58. Ryan Giggs vs Arsenal

Picking up the ball inside his own half during extra time of the FA Cup semi-final replay at Villa Park, Man United’s wing wizard beat five Gunners defenders (including Lee Dixon twice) to keep their Treble hopes – and chest-rug lovers – alive.

59. Diana Ross penalty

Belting out 1980 hit I’m Coming Out, the former Supreme steadied herself to take a 10-yarder at the USA 94 opening ceremony. She’d got the world to show. She missed. And the goal frame split in two anyway. Genius.
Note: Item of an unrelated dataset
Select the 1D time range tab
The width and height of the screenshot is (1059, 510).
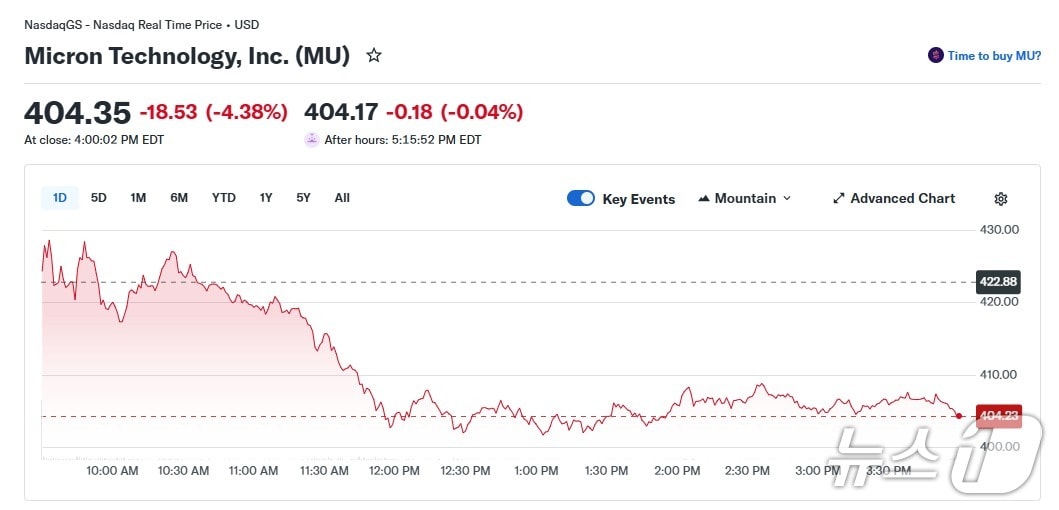coord(60,198)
60. Modern superclubs being crap

Many enjoyed the novelty of David Moyes transforming Manchester United into a mid-table side, but in the ’90s, today’s elite clubs regularly stunk out the place. Chelsea were outside the top 10 in six straight seasons from 1991 to 1996, while Tottenham had a particularly forgettable decade, finishing in the bottom half four times (and enduring Alan Sugar in the boardroom), while Man City were famously relegated from the Premier League in 1996 and from the second tier in 1998.
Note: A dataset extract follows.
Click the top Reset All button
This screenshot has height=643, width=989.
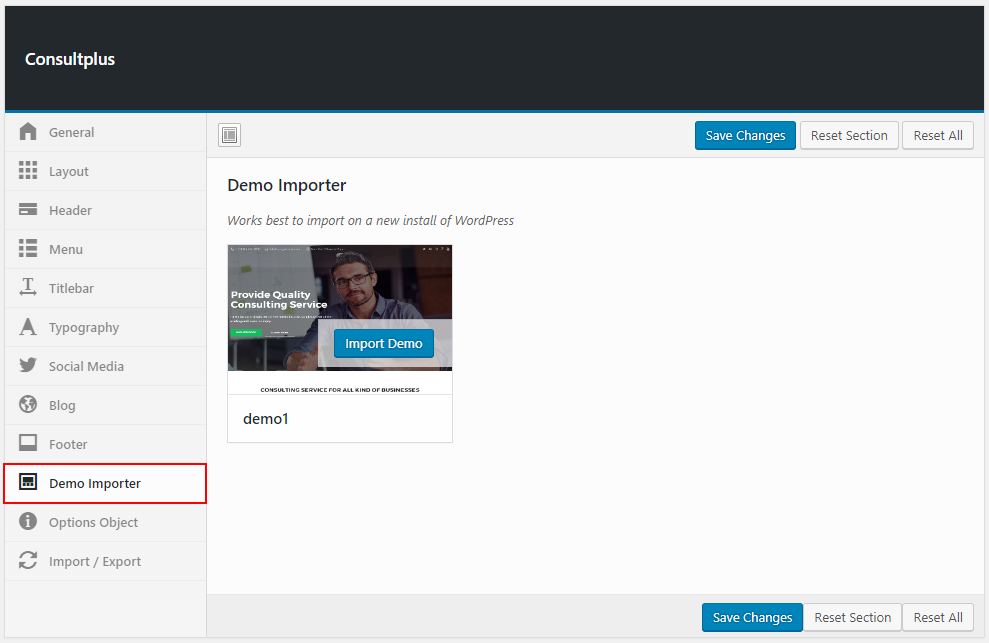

The decade also witnessed Bayern Munich’s worst season in recent memory, as FC Hollywood came a disastrous 10th in the Bundesliga in 1991/92, also crashing out of the UEFA Cup and German Cup early on. A pre-cash PSG finished eighth in 1998, and ninth the following campaign. Atletico Madrid were relegated in 1999/00, having steadily regressed since they won La Liga in 1995/96, when city neighbours Real Madrid finished a now-unthinkable sixth.

61. Alessandro Del Piero

If Del Piero had listened to his mother, the history of Juventus would be vastly different. Worried that her youngest son would get injured playing outfield, she insisted little Alex would play in goal, believing that sweating less would be good for his health.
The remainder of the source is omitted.